Word and element location data:

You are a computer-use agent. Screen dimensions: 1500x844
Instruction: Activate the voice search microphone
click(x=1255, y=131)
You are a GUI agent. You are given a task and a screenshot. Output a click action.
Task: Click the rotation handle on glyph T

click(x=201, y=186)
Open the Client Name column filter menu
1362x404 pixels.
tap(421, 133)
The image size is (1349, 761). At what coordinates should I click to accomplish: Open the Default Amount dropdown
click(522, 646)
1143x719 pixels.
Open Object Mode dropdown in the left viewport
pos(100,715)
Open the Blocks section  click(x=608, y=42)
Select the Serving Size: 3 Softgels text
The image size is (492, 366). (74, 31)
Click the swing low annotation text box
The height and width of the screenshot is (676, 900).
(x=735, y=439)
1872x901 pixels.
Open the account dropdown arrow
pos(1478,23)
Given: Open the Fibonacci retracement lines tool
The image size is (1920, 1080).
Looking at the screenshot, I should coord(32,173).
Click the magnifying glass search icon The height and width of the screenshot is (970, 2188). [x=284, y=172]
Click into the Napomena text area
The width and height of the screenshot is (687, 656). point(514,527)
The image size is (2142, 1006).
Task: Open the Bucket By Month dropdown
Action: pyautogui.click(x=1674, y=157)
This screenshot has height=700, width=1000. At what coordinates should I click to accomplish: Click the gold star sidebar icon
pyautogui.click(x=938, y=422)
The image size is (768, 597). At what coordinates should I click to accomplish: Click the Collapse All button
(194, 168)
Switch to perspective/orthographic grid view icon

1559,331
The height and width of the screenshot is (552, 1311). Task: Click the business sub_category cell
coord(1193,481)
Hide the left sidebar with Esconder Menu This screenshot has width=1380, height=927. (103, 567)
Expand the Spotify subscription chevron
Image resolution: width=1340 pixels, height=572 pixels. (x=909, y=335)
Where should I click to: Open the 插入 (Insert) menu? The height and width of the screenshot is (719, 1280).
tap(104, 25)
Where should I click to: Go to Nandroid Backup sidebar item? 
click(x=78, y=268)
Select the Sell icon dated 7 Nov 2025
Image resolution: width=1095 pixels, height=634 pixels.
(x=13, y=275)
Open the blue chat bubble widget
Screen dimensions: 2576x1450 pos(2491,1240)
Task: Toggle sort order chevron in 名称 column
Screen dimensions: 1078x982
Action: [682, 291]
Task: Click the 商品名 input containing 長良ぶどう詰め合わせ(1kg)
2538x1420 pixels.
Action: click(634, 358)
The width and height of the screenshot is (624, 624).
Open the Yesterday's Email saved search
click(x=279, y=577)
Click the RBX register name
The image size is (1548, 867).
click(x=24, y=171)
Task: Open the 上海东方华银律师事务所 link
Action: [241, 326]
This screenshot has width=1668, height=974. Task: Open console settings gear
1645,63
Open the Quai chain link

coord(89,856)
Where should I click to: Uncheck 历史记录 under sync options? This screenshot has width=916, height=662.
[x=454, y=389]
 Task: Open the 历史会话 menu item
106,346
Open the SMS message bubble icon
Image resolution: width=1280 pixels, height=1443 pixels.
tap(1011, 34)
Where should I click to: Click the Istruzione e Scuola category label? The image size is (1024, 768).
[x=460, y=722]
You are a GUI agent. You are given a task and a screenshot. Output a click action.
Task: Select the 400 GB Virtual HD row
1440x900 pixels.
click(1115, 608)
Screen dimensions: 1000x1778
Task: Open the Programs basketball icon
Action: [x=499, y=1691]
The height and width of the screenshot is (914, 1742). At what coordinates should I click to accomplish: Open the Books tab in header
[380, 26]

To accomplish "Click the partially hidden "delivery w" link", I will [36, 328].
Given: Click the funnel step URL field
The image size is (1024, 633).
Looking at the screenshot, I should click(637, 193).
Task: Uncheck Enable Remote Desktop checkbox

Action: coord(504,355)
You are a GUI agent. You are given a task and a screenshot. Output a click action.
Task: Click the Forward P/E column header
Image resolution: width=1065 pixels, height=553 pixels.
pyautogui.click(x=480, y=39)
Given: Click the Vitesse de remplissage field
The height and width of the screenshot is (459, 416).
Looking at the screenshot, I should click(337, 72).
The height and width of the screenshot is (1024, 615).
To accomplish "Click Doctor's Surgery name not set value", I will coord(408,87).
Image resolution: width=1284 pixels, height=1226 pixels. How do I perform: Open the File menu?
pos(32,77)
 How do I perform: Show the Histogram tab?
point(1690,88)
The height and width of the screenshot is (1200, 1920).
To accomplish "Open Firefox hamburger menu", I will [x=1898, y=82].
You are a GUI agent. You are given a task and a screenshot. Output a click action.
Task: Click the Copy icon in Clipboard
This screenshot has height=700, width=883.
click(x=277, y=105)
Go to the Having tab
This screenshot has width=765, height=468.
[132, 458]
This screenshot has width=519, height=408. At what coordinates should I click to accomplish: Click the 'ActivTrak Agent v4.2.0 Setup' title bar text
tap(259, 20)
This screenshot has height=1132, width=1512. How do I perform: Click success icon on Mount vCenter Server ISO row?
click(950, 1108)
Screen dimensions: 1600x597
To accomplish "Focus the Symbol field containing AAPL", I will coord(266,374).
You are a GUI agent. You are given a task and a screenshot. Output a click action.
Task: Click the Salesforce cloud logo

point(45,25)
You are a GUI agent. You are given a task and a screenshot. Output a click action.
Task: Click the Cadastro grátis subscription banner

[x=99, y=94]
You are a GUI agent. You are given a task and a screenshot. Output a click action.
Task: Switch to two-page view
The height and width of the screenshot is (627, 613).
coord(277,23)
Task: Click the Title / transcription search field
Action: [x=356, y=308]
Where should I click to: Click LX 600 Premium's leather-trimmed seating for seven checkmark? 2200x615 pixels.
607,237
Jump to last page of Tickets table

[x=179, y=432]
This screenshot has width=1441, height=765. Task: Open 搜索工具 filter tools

● Objective: Retype the rows above verbatim, starting with the first row and ending with the line that contains "Open the Blocks", including both of those lines.

● The answer:
You are a computer-use agent. Screen dimensions: 1500x844
Instruction: Activate the voice search microphone
click(x=1255, y=131)
You are a GUI agent. You are given a task and a screenshot. Output a click action.
Task: Click the rotation handle on glyph T

click(x=201, y=186)
Open the Client Name column filter menu
1362x404 pixels.
tap(421, 133)
The image size is (1349, 761). At what coordinates should I click to accomplish: Open the Default Amount dropdown
click(522, 646)
1143x719 pixels.
Open Object Mode dropdown in the left viewport
pos(100,715)
Open the Blocks section  click(x=608, y=42)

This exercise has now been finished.